I'm using crawlee@3.0.3
(not released yet, from github), and I'm trying to block specific resources from loading with playwrightUtils.blockRequests
(which isn't available in previous versions). When I try the code suggested in the official repo, it works as expected:
import { launchPlaywright, playwrightUtils } from 'crawlee';
const browser = await launchPlaywright();
const page = await browser.newPage();
await playwrightUtils.blockRequests(page, {
// extraUrlPatterns: ['adsbygoogle.js'],
});
await page.goto('https://cnn.com');
await page.screenshot({ path: 'cnn_no_images.png' });
await browser.close();
I can see that the images aren't loaded from the screenshot. My problem has to do with the fact that I'm using PlaywrightCrawler
:
const crawler = new PlaywrightCrawler({
maxRequestsPerCrawl: 3,
async requestHandler({ page, request }) {
console.log(`Processing: ${request.url}`);
await playwrightUtils.blockRequests(page);
await page.screenshot({ path: 'cnn_no_images2.png' });
},
});
This way, I'm not able to block specific resources, and my guess is that blockRequests
needs launchPlaywright
to work, and I don't see a way to pass that to PlaywrightCrawler
.blockRequests
has been available for puppeteer
, so maybe someone has tried this before.

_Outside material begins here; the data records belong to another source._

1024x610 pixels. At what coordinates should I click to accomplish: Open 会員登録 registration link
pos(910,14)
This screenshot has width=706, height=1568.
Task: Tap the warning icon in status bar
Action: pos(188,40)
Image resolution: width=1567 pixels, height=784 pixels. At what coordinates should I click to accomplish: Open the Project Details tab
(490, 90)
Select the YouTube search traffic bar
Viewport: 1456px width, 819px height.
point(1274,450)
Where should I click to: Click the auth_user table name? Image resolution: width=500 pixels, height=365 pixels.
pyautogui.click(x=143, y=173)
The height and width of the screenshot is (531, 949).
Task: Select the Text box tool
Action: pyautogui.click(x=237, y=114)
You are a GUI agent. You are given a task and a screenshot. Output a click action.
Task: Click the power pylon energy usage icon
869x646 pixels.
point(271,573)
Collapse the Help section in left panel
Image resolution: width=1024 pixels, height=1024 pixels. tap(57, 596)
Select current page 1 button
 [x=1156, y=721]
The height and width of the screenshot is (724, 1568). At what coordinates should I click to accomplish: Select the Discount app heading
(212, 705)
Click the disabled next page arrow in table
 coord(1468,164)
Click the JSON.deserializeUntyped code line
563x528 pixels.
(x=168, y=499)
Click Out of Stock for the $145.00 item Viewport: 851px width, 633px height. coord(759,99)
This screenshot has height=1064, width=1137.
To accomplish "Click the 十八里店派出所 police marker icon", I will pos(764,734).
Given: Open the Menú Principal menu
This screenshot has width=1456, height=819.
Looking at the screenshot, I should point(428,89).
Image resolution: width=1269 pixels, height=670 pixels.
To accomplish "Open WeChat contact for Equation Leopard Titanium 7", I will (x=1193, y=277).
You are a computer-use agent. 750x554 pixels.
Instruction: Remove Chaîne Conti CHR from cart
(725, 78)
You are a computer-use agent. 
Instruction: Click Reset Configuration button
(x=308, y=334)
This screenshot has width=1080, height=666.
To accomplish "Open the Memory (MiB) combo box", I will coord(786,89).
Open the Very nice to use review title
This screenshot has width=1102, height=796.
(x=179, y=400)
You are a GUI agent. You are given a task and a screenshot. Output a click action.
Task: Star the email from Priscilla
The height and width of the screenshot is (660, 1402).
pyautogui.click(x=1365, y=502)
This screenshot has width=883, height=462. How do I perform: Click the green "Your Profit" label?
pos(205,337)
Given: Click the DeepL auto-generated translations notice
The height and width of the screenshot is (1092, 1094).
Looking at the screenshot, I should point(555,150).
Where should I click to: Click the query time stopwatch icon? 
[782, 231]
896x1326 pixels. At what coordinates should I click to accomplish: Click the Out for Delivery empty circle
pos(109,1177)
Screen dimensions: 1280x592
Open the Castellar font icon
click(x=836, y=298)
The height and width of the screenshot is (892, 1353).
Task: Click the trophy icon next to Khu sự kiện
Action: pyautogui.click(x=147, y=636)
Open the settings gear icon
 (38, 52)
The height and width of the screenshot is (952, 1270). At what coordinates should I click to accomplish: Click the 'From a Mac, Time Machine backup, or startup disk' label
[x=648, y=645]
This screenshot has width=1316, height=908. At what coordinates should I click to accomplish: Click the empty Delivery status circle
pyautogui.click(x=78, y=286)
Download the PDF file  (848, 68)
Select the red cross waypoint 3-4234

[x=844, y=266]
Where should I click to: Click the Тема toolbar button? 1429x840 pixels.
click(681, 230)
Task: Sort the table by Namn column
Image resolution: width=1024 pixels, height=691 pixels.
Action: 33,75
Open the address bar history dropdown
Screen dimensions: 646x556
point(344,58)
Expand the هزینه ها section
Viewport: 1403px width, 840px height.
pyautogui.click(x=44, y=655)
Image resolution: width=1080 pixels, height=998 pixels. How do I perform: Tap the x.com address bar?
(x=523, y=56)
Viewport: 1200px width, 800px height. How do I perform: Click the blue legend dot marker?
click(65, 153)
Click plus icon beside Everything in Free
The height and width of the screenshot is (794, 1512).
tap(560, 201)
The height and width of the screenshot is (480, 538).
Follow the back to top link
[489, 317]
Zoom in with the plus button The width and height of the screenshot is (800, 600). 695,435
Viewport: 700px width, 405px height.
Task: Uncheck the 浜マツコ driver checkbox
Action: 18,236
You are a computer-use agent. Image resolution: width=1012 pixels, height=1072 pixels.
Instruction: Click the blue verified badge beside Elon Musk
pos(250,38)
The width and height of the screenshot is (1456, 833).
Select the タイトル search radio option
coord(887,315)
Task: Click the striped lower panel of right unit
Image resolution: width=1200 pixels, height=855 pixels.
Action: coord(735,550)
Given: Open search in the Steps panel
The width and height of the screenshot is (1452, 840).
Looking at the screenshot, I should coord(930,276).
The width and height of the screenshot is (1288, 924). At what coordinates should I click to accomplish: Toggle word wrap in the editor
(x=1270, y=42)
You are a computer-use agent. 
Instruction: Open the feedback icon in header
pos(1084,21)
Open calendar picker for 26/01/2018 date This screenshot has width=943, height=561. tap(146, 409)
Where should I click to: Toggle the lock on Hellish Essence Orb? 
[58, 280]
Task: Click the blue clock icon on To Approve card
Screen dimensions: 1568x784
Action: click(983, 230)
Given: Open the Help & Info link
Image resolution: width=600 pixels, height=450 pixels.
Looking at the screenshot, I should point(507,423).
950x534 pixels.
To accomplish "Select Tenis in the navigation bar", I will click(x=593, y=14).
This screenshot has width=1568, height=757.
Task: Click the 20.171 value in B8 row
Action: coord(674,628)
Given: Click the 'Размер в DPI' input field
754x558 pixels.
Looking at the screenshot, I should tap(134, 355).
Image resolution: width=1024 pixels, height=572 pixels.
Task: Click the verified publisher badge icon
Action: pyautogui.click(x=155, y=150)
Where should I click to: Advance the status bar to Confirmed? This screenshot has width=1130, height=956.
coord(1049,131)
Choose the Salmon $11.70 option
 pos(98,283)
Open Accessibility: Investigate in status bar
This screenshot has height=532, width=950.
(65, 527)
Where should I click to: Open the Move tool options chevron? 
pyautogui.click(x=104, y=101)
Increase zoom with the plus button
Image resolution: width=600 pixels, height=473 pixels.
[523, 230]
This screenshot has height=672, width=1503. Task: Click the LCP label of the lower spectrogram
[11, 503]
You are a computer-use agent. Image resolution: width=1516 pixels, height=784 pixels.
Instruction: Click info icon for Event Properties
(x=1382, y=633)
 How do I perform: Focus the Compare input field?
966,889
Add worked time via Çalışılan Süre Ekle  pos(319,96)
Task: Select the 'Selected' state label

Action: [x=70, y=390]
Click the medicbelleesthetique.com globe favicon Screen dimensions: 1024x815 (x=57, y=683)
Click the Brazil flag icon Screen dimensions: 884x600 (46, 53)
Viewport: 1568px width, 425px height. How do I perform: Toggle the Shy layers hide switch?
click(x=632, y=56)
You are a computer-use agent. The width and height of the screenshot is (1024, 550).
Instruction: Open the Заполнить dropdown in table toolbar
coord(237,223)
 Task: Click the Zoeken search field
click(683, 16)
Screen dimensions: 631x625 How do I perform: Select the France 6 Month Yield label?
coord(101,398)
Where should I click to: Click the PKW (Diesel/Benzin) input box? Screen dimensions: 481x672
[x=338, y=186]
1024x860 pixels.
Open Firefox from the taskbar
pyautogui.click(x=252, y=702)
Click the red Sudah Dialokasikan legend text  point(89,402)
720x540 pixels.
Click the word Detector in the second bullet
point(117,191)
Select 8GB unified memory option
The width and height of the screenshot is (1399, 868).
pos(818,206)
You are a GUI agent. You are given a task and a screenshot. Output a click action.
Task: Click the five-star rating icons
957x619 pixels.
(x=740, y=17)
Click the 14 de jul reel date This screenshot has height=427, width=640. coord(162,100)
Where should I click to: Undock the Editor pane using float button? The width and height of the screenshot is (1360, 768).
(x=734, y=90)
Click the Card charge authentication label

Also, i've tried "route interception", but again, I couldn't make it work with PlaywrightCrawler
.
you can set any listeners or code before navigation by using preNavigationHooks
like this:
const crawler = new PlaywrightCrawler({
maxRequestsPerCrawl: 3,
preNavigationHooks: [async ({ page }) => {
await playwrightUtils.blockRequests(page);
}],
async requestHandler({ page, request }) {
console.log(`Processing: ${request.url}`);
await page.screenshot({ path: 'cnn_no_images2.png' });
},
});